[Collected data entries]
--------------------------------

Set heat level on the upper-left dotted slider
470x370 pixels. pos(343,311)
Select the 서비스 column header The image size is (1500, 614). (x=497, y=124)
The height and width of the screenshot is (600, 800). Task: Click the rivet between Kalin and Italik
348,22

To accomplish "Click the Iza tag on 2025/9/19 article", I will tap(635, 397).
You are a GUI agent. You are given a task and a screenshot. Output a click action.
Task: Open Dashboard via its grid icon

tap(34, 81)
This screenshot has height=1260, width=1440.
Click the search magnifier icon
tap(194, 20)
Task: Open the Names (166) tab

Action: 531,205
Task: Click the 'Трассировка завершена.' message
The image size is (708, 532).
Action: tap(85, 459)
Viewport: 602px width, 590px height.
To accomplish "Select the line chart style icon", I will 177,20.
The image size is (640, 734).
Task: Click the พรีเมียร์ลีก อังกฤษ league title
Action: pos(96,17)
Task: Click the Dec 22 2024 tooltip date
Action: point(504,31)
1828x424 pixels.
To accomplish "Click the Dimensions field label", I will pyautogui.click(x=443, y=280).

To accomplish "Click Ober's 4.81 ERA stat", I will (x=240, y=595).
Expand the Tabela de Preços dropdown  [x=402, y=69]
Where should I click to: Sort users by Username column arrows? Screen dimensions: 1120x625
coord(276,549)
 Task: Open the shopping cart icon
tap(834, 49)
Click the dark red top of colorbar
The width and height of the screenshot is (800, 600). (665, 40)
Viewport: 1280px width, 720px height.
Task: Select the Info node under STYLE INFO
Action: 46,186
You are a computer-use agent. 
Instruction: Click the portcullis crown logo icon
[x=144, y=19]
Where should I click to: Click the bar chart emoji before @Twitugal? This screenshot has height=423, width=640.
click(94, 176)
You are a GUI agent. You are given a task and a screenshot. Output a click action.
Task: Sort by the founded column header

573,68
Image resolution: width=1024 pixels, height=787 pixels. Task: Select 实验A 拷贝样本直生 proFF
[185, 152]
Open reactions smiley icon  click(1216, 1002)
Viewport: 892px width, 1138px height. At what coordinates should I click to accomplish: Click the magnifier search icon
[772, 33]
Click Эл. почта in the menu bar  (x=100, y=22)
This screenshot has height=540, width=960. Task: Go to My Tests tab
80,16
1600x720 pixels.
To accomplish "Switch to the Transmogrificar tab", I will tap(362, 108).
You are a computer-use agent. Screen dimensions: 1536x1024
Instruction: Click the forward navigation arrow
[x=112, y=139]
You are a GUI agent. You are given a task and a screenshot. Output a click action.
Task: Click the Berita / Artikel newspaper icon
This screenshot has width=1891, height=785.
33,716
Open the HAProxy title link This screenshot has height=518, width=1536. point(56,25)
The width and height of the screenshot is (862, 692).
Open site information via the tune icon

--------------------------------

What this task involves =>
The answer must reproduce all of the entries exactly.

Task answer =>
Set heat level on the upper-left dotted slider
470x370 pixels. pos(343,311)
Select the 서비스 column header The image size is (1500, 614). (x=497, y=124)
The height and width of the screenshot is (600, 800). Task: Click the rivet between Kalin and Italik
348,22

To accomplish "Click the Iza tag on 2025/9/19 article", I will tap(635, 397).
You are a GUI agent. You are given a task and a screenshot. Output a click action.
Task: Open Dashboard via its grid icon

tap(34, 81)
This screenshot has height=1260, width=1440.
Click the search magnifier icon
tap(194, 20)
Task: Open the Names (166) tab

Action: 531,205
Task: Click the 'Трассировка завершена.' message
The image size is (708, 532).
Action: tap(85, 459)
Viewport: 602px width, 590px height.
To accomplish "Select the line chart style icon", I will 177,20.
The image size is (640, 734).
Task: Click the พรีเมียร์ลีก อังกฤษ league title
Action: pos(96,17)
Task: Click the Dec 22 2024 tooltip date
Action: point(504,31)
1828x424 pixels.
To accomplish "Click the Dimensions field label", I will pyautogui.click(x=443, y=280).

To accomplish "Click Ober's 4.81 ERA stat", I will (x=240, y=595).
Expand the Tabela de Preços dropdown  [x=402, y=69]
Where should I click to: Sort users by Username column arrows? Screen dimensions: 1120x625
coord(276,549)
 Task: Open the shopping cart icon
tap(834, 49)
Click the dark red top of colorbar
The width and height of the screenshot is (800, 600). (665, 40)
Viewport: 1280px width, 720px height.
Task: Select the Info node under STYLE INFO
Action: 46,186
You are a computer-use agent. 
Instruction: Click the portcullis crown logo icon
[x=144, y=19]
Where should I click to: Click the bar chart emoji before @Twitugal? This screenshot has height=423, width=640.
click(94, 176)
You are a GUI agent. You are given a task and a screenshot. Output a click action.
Task: Sort by the founded column header

573,68
Image resolution: width=1024 pixels, height=787 pixels. Task: Select 实验A 拷贝样本直生 proFF
[185, 152]
Open reactions smiley icon  click(1216, 1002)
Viewport: 892px width, 1138px height. At what coordinates should I click to accomplish: Click the magnifier search icon
[772, 33]
Click Эл. почта in the menu bar  (x=100, y=22)
This screenshot has height=540, width=960. Task: Go to My Tests tab
80,16
1600x720 pixels.
To accomplish "Switch to the Transmogrificar tab", I will tap(362, 108).
You are a computer-use agent. Screen dimensions: 1536x1024
Instruction: Click the forward navigation arrow
[x=112, y=139]
You are a GUI agent. You are given a task and a screenshot. Output a click action.
Task: Click the Berita / Artikel newspaper icon
This screenshot has width=1891, height=785.
33,716
Open the HAProxy title link This screenshot has height=518, width=1536. point(56,25)
The width and height of the screenshot is (862, 692).
Open site information via the tune icon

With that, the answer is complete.